Most of my life thus was spent in not quite complete isolation, but lots and lots of solitude. At some point in my early twenties I decided not to listen to the voice of insecurity inside me and just power through those moments where it would come up. I would pursue connections with people, pushing through the fear and insecurity, sort of accepting (but actually fearing) the sea of rejection that that invited. That did earn me a bunch of friendships and professional connections, but no deep ones. On the romantic front the approach was a total failure - I didn't get to experience any romance or intimacy until I was 28, and even that wasn't through any effort of my own - my girlfriend just sort of dropped into my life and "adopted" me. I'm not 100% sure of it, but I suspect that the abundance of negative experiences in adulthood, and especially the romantic failures, exacerbated my trauma and prevented me from healing. Despite the successes I have had, I feel like I'm less whole and more traumatized now approaching 40 than I was at 20.
It also doesn't help that I ended up in an abusive marriage. My wife has her traumas and isn't too hot on dealing with them. When something doesn't go her way in our relationship, she flies into rages, beats me and threatens to divorce me. It's funny - those rages started well into the relationship, they weren't there from the start. They started just as I tied my immigration status to our marriage, to allow me to start my own business. Now if she divorces me or even just walks away I will almost certainly get deported to my 'home' country which is not safe. I sometimes think it must be some kind of cosmic joke - all my life I've faced what feels like abnormal amounts of rejection and abandoment, and would always calm myself by reminding myself that even if a person does abandon me, that's not a death sentence. Well, I ended up in that one specific kind of situaiton where abandonment is indeed a death sentence, and my partner, whom I trusted, now uses that as leverage.

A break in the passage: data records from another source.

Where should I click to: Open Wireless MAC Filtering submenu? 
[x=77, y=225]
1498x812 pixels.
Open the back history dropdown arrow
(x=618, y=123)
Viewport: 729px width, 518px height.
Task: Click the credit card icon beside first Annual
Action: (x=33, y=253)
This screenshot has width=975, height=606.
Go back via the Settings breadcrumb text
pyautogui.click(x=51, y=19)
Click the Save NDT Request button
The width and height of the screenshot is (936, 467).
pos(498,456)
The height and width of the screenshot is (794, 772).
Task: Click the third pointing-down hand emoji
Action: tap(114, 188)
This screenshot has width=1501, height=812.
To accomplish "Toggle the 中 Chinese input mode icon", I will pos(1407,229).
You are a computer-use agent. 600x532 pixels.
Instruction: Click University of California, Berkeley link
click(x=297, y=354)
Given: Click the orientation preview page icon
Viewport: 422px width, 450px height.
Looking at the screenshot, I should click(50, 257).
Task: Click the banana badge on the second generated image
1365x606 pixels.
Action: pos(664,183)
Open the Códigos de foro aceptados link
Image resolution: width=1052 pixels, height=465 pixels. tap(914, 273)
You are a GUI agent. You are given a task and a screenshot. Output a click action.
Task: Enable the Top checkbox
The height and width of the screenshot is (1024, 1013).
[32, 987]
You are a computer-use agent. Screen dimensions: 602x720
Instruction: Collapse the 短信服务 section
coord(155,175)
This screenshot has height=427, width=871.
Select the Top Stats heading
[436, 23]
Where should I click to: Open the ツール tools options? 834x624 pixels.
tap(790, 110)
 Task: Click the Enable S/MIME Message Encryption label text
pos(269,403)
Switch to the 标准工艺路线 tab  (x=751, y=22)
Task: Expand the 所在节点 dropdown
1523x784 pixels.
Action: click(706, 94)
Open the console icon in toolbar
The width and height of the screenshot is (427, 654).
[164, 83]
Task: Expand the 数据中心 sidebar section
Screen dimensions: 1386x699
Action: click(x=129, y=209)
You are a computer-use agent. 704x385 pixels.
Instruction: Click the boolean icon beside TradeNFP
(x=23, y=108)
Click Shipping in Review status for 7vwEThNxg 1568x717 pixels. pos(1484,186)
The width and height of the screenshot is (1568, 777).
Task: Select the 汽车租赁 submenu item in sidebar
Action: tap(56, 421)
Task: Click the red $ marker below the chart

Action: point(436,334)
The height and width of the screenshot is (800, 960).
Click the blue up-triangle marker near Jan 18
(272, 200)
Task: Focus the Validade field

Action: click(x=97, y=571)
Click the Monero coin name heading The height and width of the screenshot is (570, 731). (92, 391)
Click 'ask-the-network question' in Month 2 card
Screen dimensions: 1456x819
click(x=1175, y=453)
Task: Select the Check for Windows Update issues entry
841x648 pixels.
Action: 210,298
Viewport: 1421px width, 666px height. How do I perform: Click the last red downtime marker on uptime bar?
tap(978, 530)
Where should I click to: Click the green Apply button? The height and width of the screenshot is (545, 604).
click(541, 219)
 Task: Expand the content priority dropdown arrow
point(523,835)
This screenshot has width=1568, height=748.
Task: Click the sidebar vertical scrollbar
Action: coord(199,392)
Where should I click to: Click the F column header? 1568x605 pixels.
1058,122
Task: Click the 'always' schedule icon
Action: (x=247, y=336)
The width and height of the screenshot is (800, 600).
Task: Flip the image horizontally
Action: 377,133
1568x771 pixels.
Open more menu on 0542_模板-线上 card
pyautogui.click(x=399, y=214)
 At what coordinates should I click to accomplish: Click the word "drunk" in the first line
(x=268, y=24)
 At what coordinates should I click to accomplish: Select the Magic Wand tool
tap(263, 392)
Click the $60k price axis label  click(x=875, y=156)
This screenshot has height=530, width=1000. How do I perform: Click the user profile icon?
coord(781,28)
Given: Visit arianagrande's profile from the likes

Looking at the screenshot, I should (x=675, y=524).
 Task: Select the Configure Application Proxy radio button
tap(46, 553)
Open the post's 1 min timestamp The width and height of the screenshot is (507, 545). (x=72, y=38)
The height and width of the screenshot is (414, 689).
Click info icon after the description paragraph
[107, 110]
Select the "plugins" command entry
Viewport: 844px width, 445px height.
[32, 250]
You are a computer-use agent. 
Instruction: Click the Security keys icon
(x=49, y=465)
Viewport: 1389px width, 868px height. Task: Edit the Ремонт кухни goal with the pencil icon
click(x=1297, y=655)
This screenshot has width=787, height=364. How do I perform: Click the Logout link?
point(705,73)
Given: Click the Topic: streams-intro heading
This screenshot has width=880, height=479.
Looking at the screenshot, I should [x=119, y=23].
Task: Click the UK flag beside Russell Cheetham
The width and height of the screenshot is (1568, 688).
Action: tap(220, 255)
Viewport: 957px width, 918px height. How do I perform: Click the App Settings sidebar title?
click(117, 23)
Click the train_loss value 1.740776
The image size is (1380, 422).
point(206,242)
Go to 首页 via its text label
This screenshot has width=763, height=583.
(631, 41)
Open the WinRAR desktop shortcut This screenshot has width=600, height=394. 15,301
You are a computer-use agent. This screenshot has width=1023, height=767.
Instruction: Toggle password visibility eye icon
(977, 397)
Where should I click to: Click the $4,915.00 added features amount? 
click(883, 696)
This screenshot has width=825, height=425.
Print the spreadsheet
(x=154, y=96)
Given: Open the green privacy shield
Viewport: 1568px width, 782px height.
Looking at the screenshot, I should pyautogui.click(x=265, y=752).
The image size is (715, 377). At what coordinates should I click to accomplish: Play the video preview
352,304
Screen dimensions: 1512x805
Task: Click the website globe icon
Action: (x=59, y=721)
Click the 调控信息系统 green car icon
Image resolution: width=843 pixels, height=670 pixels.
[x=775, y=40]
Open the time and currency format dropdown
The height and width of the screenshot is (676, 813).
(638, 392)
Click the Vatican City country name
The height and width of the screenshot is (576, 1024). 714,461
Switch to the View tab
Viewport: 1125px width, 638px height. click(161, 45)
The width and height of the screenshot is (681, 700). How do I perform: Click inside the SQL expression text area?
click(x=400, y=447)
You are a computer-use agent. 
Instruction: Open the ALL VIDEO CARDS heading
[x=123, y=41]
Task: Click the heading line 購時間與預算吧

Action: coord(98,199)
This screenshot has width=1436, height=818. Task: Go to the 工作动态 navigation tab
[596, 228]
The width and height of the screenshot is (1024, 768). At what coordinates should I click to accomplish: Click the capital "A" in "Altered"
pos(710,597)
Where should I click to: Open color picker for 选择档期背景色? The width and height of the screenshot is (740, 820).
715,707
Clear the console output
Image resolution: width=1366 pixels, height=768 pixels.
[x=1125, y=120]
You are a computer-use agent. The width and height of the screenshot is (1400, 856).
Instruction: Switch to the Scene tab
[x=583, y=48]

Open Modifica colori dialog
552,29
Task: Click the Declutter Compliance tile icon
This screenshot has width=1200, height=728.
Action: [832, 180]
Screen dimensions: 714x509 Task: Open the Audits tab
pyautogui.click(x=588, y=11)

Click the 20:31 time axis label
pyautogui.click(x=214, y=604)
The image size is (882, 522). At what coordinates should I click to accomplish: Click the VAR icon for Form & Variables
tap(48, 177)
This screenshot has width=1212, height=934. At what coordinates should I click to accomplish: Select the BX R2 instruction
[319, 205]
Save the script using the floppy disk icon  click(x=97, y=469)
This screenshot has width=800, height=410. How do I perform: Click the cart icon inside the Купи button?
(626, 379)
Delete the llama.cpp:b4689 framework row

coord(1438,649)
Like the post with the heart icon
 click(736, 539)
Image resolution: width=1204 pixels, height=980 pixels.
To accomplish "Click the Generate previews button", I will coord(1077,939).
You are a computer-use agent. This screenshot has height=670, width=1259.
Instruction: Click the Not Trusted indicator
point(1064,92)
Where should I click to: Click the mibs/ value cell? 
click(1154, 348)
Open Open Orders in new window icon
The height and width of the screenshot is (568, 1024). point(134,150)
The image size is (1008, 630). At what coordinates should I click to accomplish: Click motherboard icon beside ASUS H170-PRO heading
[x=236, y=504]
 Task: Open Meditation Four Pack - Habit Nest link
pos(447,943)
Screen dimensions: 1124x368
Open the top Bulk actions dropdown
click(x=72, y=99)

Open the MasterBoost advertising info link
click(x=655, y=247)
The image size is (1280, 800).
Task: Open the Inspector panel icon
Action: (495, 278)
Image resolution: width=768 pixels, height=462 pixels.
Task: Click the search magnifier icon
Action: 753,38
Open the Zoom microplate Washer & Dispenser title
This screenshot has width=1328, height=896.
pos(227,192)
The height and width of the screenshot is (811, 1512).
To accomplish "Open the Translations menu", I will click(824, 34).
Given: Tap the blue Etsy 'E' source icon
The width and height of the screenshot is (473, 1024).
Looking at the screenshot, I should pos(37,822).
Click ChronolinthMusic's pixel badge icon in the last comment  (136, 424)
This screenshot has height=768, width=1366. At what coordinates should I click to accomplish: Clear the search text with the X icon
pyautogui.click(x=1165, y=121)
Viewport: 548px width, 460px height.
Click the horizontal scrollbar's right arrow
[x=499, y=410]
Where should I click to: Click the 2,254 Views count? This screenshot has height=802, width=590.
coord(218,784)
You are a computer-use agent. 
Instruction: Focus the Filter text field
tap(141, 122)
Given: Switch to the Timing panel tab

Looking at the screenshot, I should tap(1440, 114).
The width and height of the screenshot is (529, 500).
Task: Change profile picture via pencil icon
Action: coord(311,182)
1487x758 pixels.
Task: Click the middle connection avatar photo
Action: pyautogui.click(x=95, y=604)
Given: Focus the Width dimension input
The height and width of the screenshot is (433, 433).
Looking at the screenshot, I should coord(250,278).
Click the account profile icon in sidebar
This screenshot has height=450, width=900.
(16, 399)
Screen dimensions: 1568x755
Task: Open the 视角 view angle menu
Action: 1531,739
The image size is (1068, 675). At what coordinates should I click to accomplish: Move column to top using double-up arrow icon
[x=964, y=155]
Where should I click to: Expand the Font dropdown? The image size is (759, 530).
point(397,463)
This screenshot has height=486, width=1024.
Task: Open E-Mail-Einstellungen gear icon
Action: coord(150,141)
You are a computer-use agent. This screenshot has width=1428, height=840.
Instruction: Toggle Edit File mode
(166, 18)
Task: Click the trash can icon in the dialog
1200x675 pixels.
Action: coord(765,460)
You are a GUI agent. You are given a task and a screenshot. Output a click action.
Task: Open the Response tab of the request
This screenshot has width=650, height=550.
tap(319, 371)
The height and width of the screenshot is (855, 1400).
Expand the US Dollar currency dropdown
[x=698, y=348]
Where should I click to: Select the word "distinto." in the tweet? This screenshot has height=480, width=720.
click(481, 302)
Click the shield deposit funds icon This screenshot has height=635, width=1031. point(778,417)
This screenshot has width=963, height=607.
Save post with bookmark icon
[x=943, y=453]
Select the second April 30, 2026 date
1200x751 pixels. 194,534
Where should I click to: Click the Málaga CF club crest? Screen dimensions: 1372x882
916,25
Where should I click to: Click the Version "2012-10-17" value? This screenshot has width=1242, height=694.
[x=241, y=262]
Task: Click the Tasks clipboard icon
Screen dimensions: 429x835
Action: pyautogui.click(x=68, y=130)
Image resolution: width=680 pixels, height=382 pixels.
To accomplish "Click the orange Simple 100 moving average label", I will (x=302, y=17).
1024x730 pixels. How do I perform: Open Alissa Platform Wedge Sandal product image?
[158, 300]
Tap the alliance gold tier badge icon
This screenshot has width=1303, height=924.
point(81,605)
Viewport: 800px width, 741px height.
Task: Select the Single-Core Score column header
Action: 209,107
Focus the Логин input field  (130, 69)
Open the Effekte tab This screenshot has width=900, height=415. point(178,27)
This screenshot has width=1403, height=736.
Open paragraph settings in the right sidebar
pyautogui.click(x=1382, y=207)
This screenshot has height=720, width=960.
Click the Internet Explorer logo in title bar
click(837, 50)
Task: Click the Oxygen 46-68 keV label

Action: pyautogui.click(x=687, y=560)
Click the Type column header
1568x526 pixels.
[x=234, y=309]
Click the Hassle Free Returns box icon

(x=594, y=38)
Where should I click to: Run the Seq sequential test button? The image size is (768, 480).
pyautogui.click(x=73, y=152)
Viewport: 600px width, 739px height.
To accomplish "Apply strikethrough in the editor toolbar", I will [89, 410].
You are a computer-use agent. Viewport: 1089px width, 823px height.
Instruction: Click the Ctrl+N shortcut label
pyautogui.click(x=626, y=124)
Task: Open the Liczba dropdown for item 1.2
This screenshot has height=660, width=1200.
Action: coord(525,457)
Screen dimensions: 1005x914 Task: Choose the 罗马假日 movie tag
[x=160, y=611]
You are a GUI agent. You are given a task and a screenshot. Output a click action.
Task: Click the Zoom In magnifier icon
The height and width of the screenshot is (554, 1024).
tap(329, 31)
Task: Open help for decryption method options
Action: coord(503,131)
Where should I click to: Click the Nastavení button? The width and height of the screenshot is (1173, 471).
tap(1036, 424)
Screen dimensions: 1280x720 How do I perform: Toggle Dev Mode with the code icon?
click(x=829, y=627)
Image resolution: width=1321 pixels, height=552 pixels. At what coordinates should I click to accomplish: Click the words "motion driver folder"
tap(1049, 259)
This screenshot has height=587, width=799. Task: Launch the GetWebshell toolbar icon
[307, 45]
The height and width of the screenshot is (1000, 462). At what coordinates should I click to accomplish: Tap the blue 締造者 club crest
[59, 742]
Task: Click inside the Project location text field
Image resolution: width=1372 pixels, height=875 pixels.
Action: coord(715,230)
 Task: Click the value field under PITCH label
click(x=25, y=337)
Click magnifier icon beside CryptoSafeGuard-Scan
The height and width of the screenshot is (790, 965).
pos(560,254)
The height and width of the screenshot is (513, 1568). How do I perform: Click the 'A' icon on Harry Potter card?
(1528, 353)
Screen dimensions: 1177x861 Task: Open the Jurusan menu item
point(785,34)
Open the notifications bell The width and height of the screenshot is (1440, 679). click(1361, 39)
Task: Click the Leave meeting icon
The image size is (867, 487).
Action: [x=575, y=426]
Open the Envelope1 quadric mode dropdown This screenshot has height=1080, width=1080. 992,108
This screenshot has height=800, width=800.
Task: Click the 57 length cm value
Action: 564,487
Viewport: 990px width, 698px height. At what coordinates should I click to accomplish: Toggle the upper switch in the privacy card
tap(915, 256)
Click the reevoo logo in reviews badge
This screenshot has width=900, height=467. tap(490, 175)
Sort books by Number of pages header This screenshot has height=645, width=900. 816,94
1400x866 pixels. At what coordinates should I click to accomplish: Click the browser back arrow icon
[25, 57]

Recently I've had discussions about my past trauma with some friends, and multiple people have pointed out that my cognitive distortions might be more severe than I thought, and that I'm not dealing with the trauma as well as I think. My rational mind is pushing against this hard, but I've decided to pursue therapy again (for the third time in my life), this time with a provider who claims to be trauma-informed and also does EMDR. Frankly, I'm not hopeful with regards to either my marriage or my future, but it's worth a try. I'm currently starting on Shadow Work and considering IFS as well as well as doing general research on PSTD and CPTSD in preparation for the therapy, The last part is how I arrived on this forum. Hope to be a productive member!
 
Unresolved trauma don't fade away unless it's healed. From experience, of course it'll seem to get worse as time goes by cause it's stored in your nervous system, brain and other parts like a leech.

A lot of what you said about people keeping you at arms length isn't all true. I don't know the whole story but there are definitely some delusions in this.

Some people like you and some people don't.

Fear of abandonment is very common from complex trauma.
 
parrotthepolly
Thank you.
Even just you saying "it isn't all true" and "there are some delusions in this" really makes me want to write a wall of text with detailed explanations of why you're wrong and I'm right. Hmmm, must be a sign of something.
Part of me of course wants a fulfilling social and romantic experience and to feel that indeed acceptance is possible even for someone as flawed as me. But another part of me would be SO disappointed and defeated to learn that - after all, I spent my whole life wrestling with the feeling that everybody hates me to refine it into the nuanced, well-informed and useful view of relationships that I have today - that human relationships are a minefield for me, even though they normally should not be. I've become extremely proficient at navigating the minefield. I get paid hundreds of dollars a day at my job to navigate it. If it ever turns out that there is no minefield, that will give me... all kinds of feels.